У благородных арбитров будет ещё один повод для шокированного негодования…
…Когда-нибудь ты нарвёшься…
Сегодня днём он проснулся от собственного крика.
И больше уже не решился заснуть.
Когда-то он считал, что ничего нет страшнее потери свободы. О, златоглазые, как же наивен он был! Остаётся лишь посмеяться
А что ещё остается, если просыпаешься глубоко заполдень от собственного крика…
Когда-нибудь ты нарвёшься…
Хотел ли он того ребёнка? Да Аврик его знает! Поначалу было просто забавно — ну надо же! Вот так, нахально, при всех, в такой пиковой ситуации — взять и предложить…
Никто ведь не предлагал. Кроме неё. Ни тогда, ни сейчас, Эхейкса — так, жертва, сам всё подстроил, она поначалу и не догадывалась. И не слишком-то, кстати, обрадовалась, когда узнала.
Нет, там иное было.
Сама.
Первая.
Предложила.
Попросила почти.
Ах, какое искушение! Ну как же было устоять-то, тем более — видя перепуганные рожи этих папенькиных сынков, что воображают себя…
Когда-нибудь ты нарвёшься.
Хотел ли он того ребёнка?..
Поверил ли на самом деле столь странному предложению?
Предложению, которое она даже не собиралась выполнять…
Ни на миг не собиралась.
Смешно.
Он о чём-то думал, чего-то боялся, переживал даже, а она… Просто ушла. Забыла. Не подумала даже.
Самым логичным было бы испытать облегчение. Рентури прав, трижды прав. Но в том-то и дело, что Эльвель редко поступал правильно. Вот и сейчас.
Он разозлился.
Впрочем, простое слово «разозлился» не передаёт и десятой части того ощущения, которое он испытывал. Не помогало даже то, что сегодня ему таки удалось довести арбитров до почти что апоплексического состояния.

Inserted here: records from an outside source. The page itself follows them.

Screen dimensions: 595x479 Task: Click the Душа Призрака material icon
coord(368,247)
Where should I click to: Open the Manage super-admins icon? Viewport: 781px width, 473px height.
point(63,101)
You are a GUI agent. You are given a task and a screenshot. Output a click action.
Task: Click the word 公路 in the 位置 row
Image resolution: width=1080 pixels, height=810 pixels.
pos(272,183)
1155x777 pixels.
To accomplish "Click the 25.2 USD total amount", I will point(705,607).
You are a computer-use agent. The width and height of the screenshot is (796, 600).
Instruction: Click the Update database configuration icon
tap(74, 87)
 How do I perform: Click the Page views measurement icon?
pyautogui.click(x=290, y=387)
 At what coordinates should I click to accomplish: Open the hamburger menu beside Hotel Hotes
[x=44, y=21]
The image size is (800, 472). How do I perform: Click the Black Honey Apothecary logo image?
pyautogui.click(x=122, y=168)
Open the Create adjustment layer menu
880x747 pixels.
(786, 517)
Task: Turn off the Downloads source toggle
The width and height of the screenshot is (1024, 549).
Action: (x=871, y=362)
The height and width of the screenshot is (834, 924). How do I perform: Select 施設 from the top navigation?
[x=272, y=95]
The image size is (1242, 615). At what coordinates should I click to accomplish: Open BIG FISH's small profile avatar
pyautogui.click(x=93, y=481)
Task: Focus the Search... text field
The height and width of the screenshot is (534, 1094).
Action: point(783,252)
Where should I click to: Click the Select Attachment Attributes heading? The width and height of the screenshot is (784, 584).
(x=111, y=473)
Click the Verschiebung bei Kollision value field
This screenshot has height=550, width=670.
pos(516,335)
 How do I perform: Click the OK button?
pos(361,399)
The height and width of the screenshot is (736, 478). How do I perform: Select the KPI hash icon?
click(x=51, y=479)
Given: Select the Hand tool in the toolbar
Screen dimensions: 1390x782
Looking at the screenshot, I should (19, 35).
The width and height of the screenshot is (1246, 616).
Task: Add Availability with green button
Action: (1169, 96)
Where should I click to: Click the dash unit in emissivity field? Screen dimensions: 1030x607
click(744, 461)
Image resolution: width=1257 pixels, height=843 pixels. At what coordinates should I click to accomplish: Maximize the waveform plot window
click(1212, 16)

Хотелось чего-то большего.
Гораздо большего…
— Рентури! Скажи нашим, что пойдём сегодня. Сразу после рассвета.
— Сегодня?..
— Ну да. А чего тянуть?
Система Маленькой-Хайгона. Станция Маленькая
Пашка
Здесь тоже звёзды были под ногами. Мелкие такие, хрупкие, наступил ботинком — и нету звезды, поэтому ходить приходится осторожно. Жалко их, шустрые живые звёздочки, гордость станции. На Хайгоне светлячков нет.
И на медбазе тоже нет. Откуда там светлячки?
А вот звёзды под ногами там тоже были. И можно было на них наступать ботинком, что Пашка и делал с большим удовольствием.
Эти звёзды были врагами — они сделали больно Жанке.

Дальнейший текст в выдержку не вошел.